Again, attention should be called to the fact that the statute referred to is a criminal statute. It is well settled that an intervening criminal act between the injury and the negligence destroys the causal connection, for the negligent actor is never required to anticipate the performance of a criminal act. In 38 Am.Jur. on Negligence, Sec. 71, it is said:
“Wrongful acts of independent third persons, not actually intended by the defendant, are not regarded by the law as natural consequences of his wrong, and he is not bound to anticipate the general probability of such acts, any more than a particular act by this or that individual. The rule applies a fortiori to criminal acts. Therefore, as the facts are ordinarily against a defendant presented, no recovery can be allowed for an injury which resulted from the criminal act of a third person, although there existed at the time a condition which made the act possible or less difficult to accomplish, and which was produced by the negligence of the defendant.” (Emphasis ours.)
This text is sustained by many authorities, apparently without dissent, in 78 A.L.R. 472.
There is support for this in the decisions of this court. In the case of Stephens v. Oklahoma City Ry. Co., 28 Okl. 340, 114 P. 611, 615, 33 L.R.A.,N.S., 1007, this court said:
“ * * * The mere fact that the concurrent cause or intervening act was unforeseen will not relieve the defendant guilty of the primary negligence from liability; but, if the intervening . agency is something so unexpected or extraordinary as that he could not or ought not to have anticipated it, he will not be liable and certainly he is not bound to anticipate the criminal acts of others by which damage is inflicted, and hence is not liable there*858for. 29 Cyc. 501 — 512; Sofield v. Sommers, 9 Ben. 526, Fed.Cas. No. 13, 157; Andrews v. Kinsel, 114 Ga. 390, 40 S.E. 300, 88 Am.St.Rep. 25.”

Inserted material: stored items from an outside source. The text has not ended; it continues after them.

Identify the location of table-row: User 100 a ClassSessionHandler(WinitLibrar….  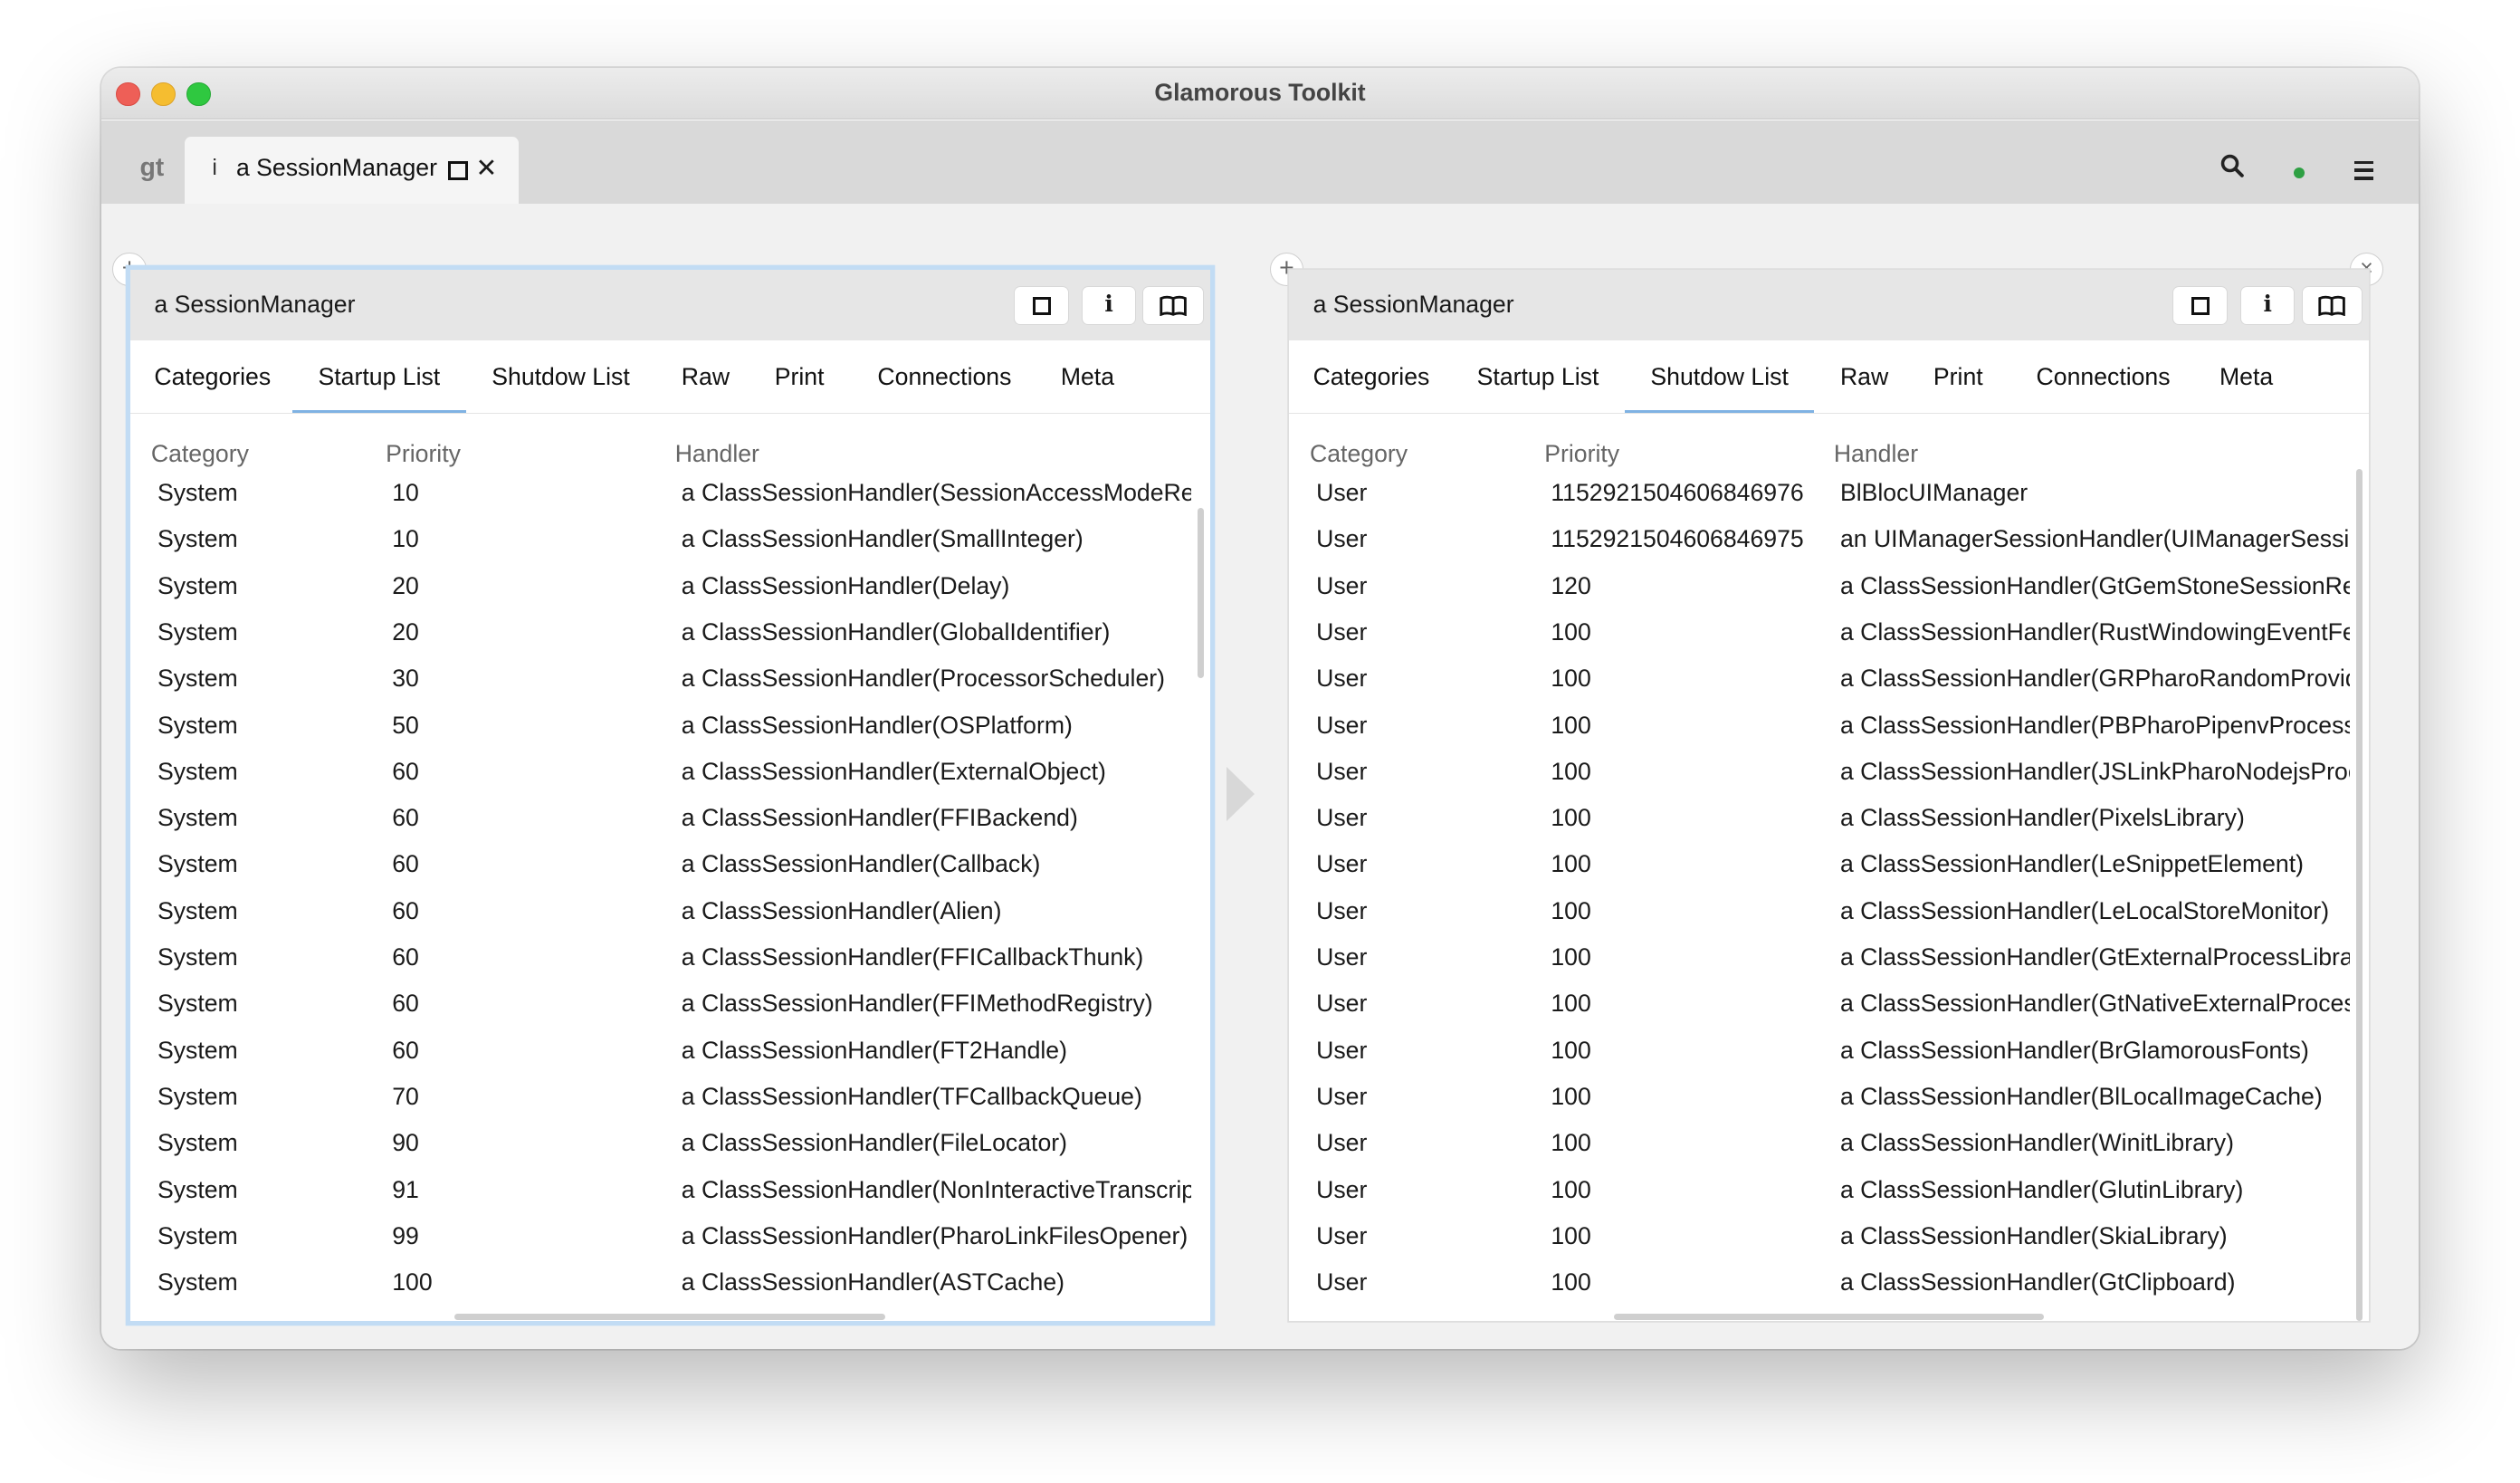
(1829, 1143).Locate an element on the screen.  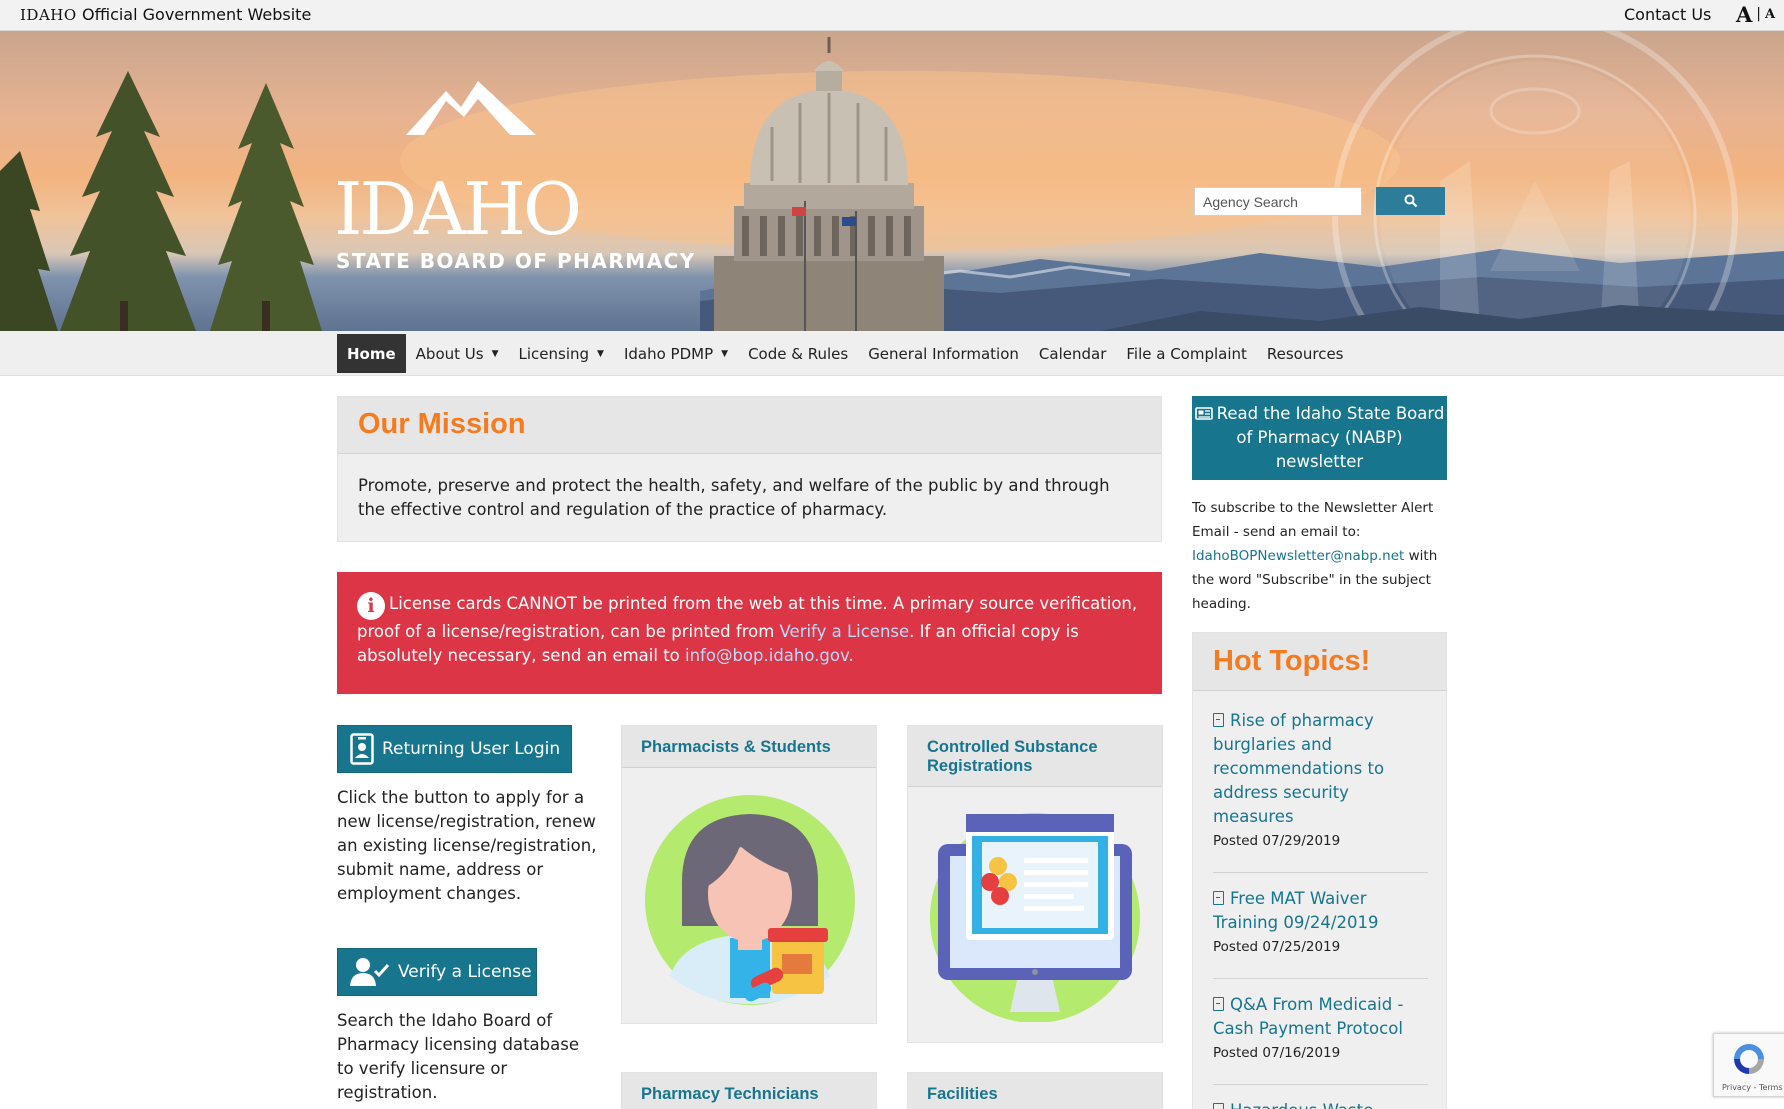
nav-general-information-label: General Information is located at coordinates (944, 354).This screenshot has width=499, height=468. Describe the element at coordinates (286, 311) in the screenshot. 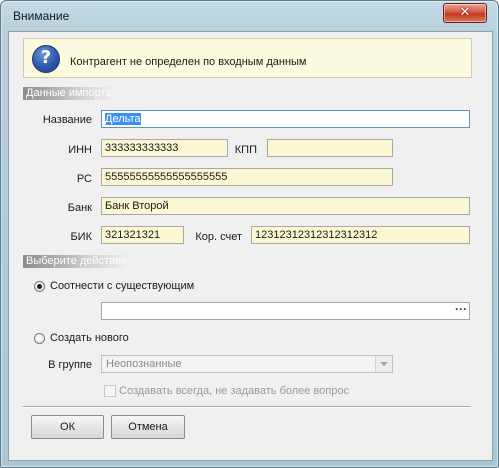

I see `existing-counterparty-input` at that location.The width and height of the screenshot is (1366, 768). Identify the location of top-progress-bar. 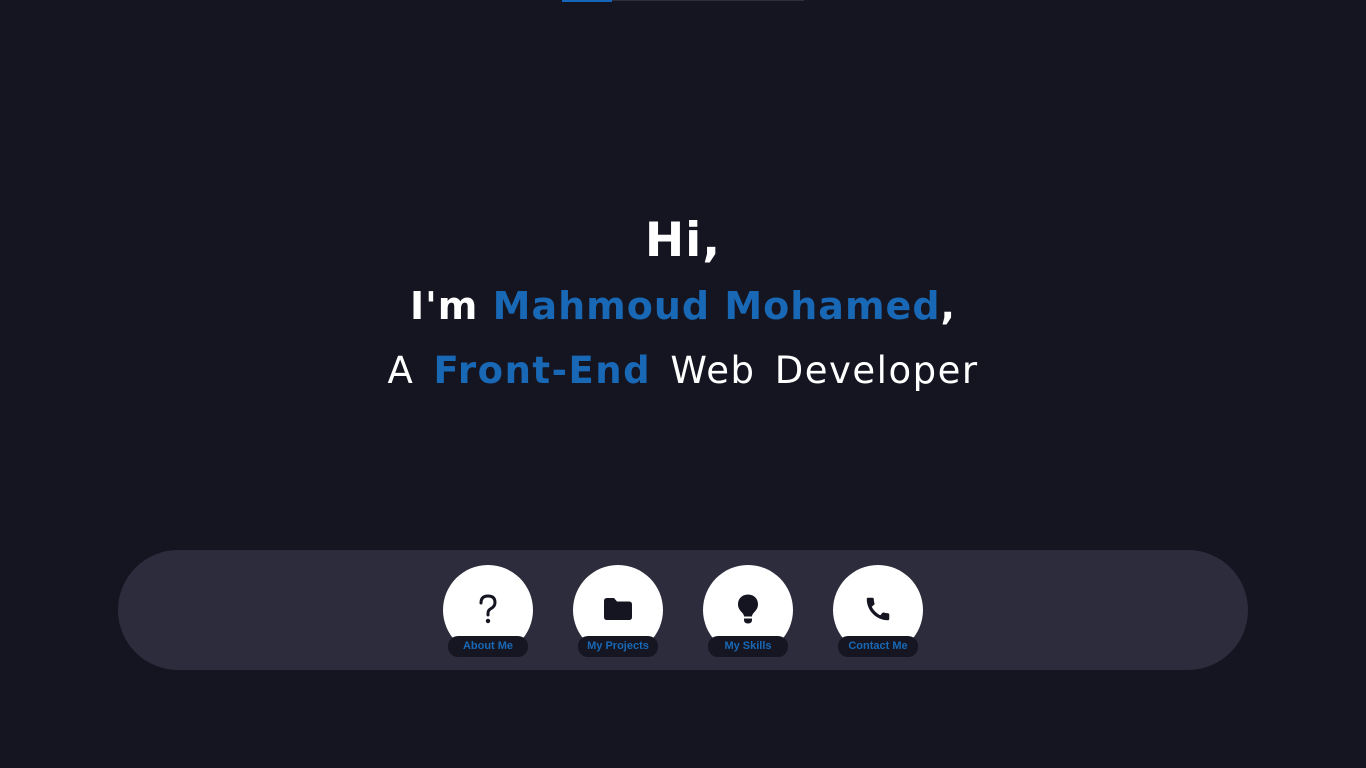
(683, 1).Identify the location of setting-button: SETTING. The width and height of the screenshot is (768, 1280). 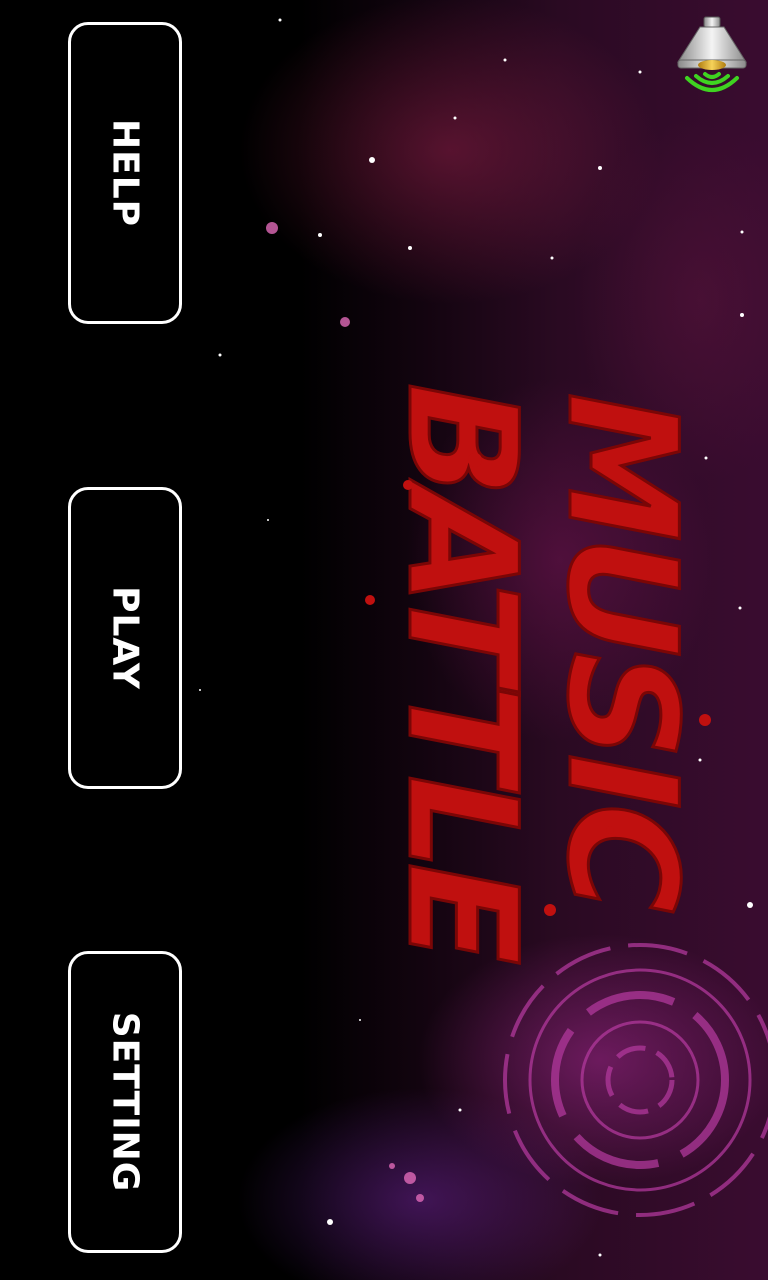
(125, 1102).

Under the allegations of the petition it is evident that the negligence of the driver of the car following entirely superseded that of the railroad and destroyed the causal connection between defendant’s negligence and the injury, and that such negligence of the driver in the rear was the proximate cause of the injury and not that of the railroad.
I believe the judgment of the trial court should be affirmed, and I therefore respectfully dissent.